GOAL OF THE EXERCISE:
Would you transcribe the listing exactly as it stands, minus any images?

EXERCISE INPUT:
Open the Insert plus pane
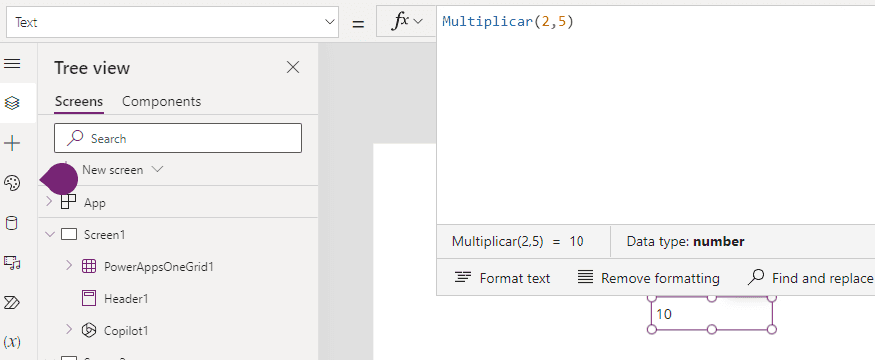 point(12,143)
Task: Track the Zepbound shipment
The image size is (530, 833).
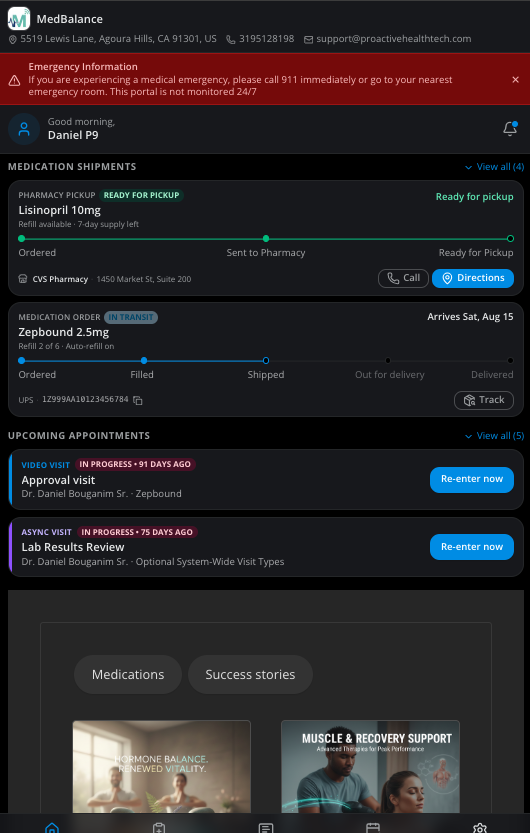Action: [484, 400]
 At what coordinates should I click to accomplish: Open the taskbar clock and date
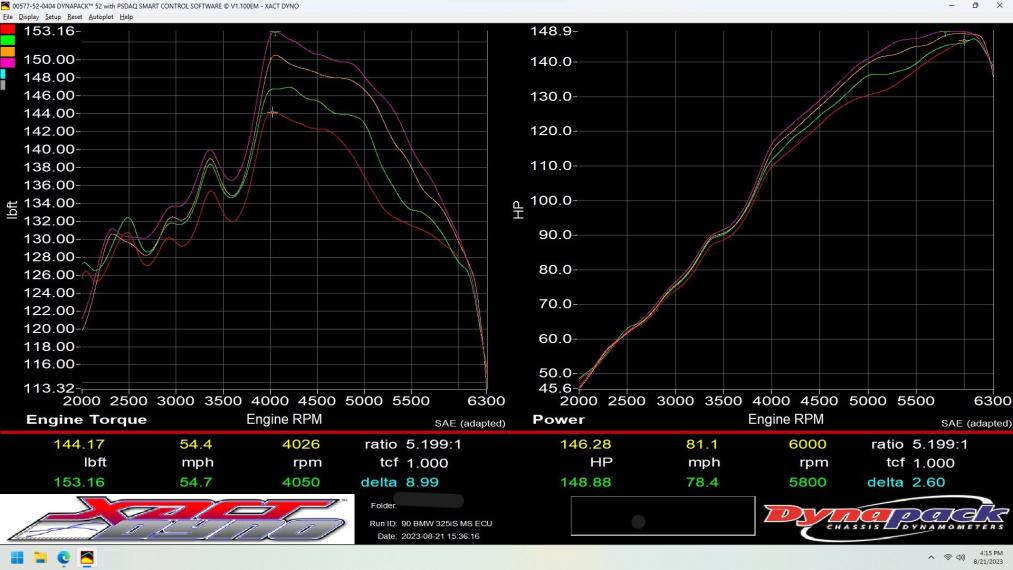pyautogui.click(x=989, y=557)
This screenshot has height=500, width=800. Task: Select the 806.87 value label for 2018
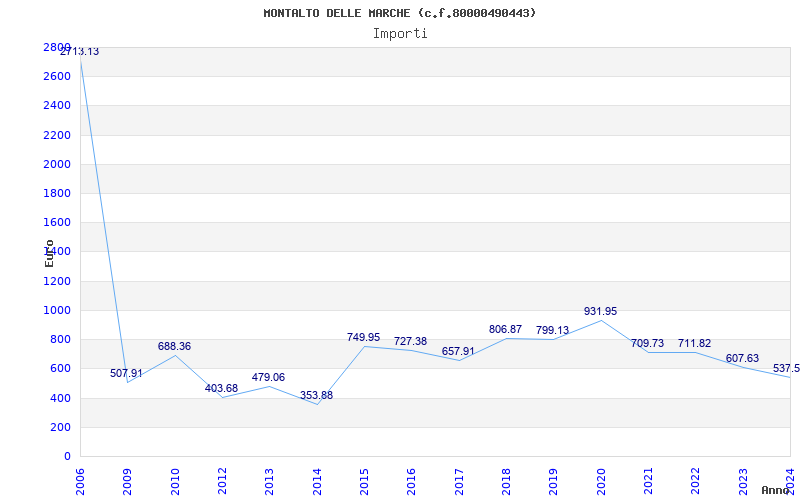pyautogui.click(x=505, y=330)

WRITTEN RESPONSE:
Open the Insert plus pane
 point(12,143)
Task: Track the Zepbound shipment
The image size is (530, 833).
Action: [484, 400]
 At what coordinates should I click to accomplish: Open the taskbar clock and date
pyautogui.click(x=989, y=557)
This screenshot has height=500, width=800. Task: Select the 806.87 value label for 2018
pyautogui.click(x=505, y=330)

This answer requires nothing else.